## TASK OBJECTIVE
Pull out every line of the listing below that contains the word "width".

########

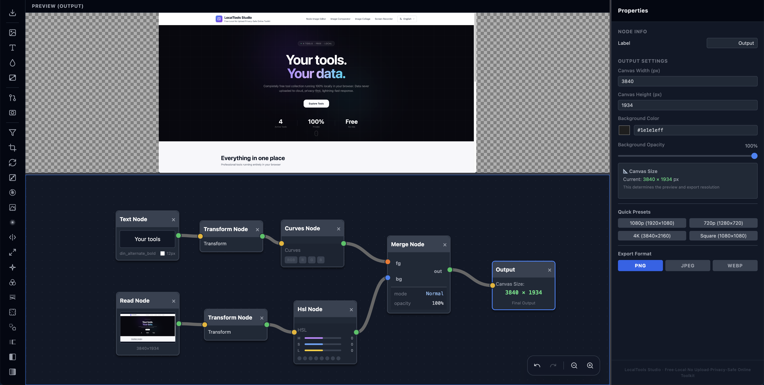Open the din_alternate_bold font selector
Image resolution: width=764 pixels, height=385 pixels.
(137, 253)
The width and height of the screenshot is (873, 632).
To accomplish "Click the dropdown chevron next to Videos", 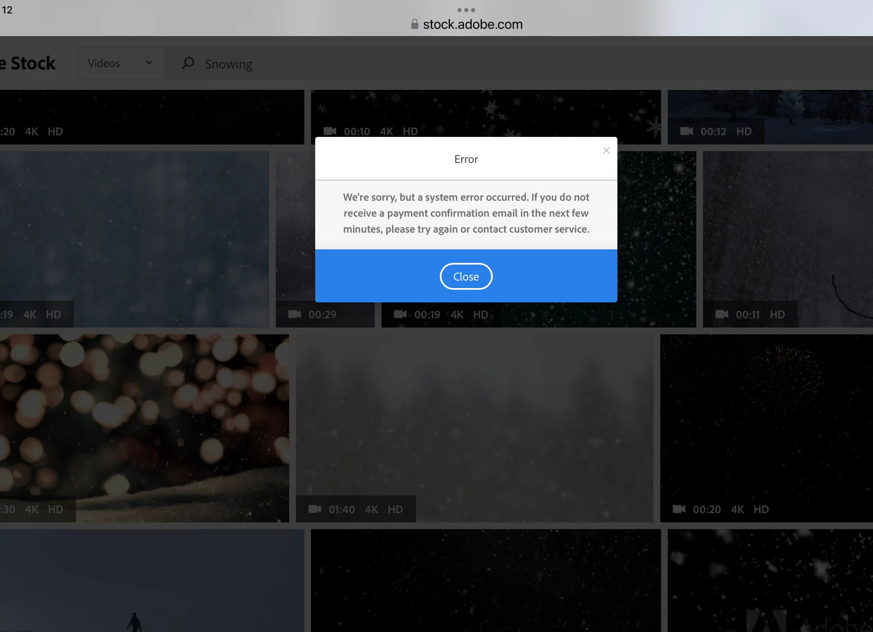I will click(x=149, y=63).
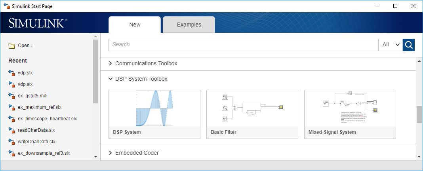The image size is (423, 171).
Task: Open the first vdp.slx recent file
Action: click(25, 73)
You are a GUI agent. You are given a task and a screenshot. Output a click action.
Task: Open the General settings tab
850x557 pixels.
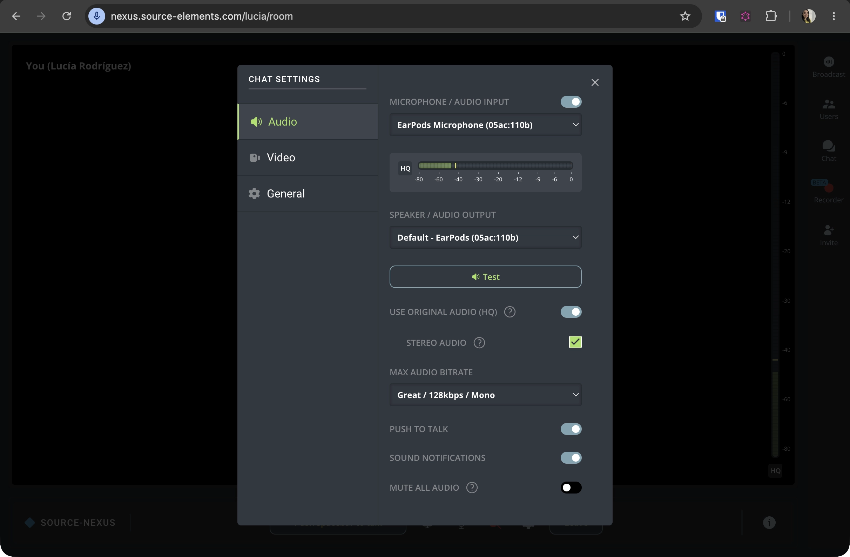point(308,194)
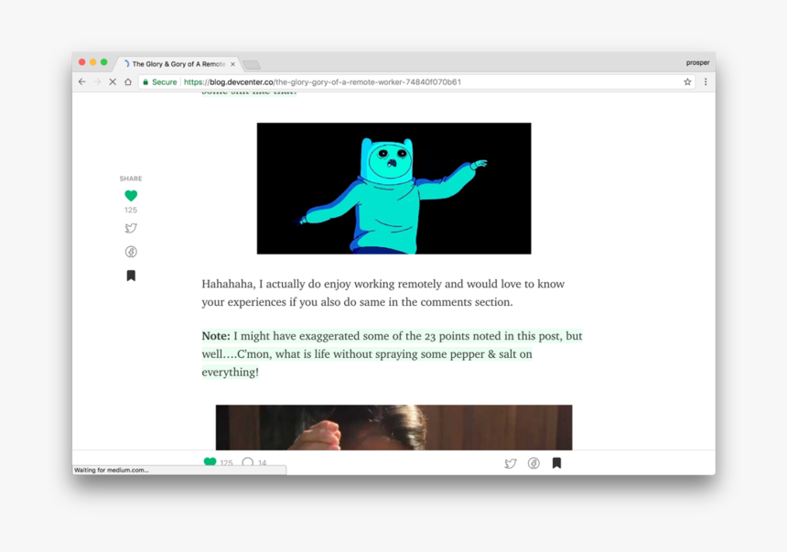Stop page loading with the X icon

(112, 81)
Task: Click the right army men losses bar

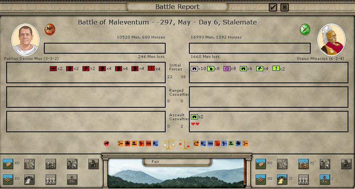Action: (x=250, y=48)
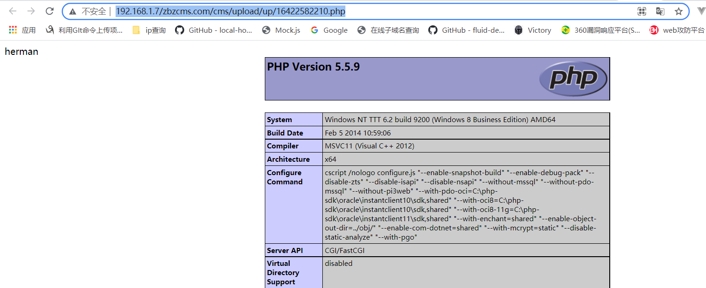Open the ip查询 bookmark folder
This screenshot has width=706, height=288.
coord(149,30)
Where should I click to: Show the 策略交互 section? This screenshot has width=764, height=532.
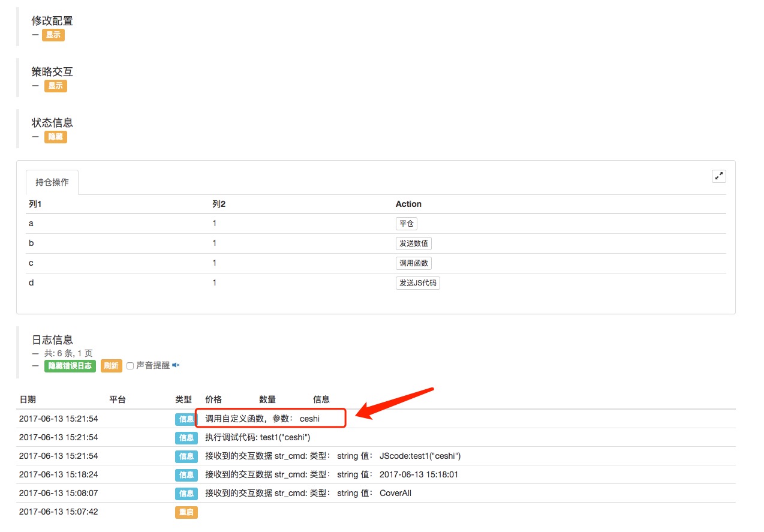pos(56,86)
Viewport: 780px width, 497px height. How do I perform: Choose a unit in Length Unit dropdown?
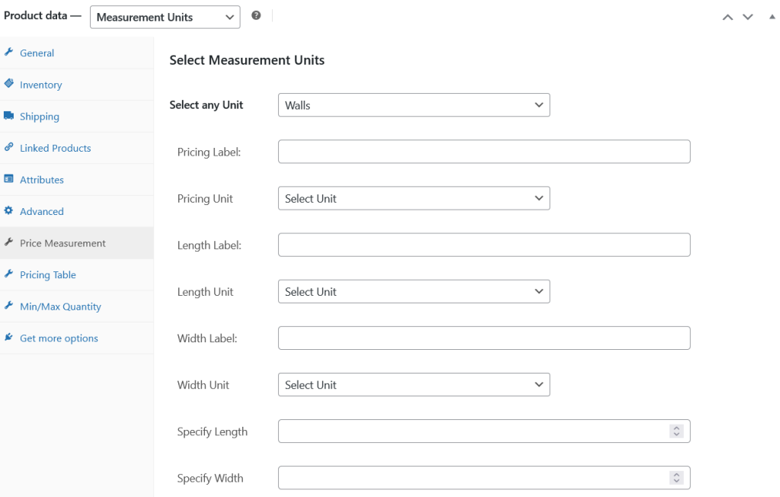[414, 291]
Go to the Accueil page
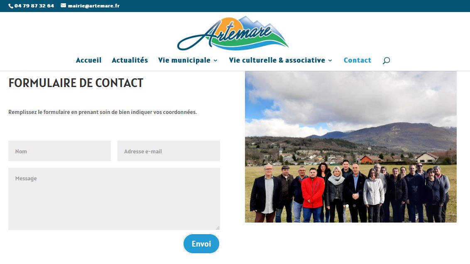Screen dimensions: 470x264 tap(89, 60)
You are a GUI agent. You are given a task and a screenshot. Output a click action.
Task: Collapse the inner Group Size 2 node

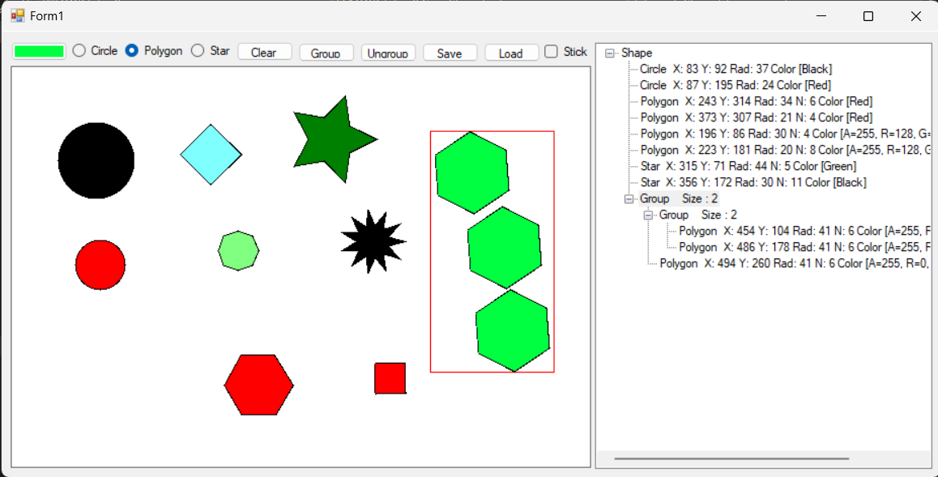pyautogui.click(x=647, y=215)
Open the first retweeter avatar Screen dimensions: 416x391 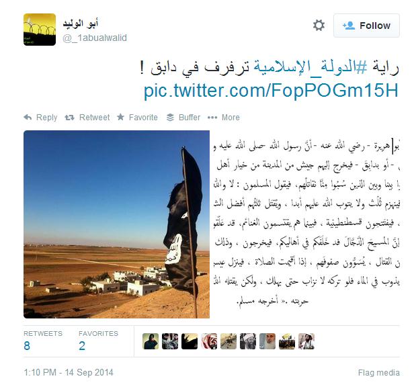[151, 341]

########

## ANSWER TO THIS PROBLEM
Image resolution: width=764 pixels, height=385 pixels.
The width and height of the screenshot is (873, 632).
This screenshot has width=706, height=288.
Where should I click to: Show the 策略交互 section? This screenshot has width=764, height=532.
Viewport: 780px width, 497px height. How do I perform: Choose a unit in Length Unit dropdown?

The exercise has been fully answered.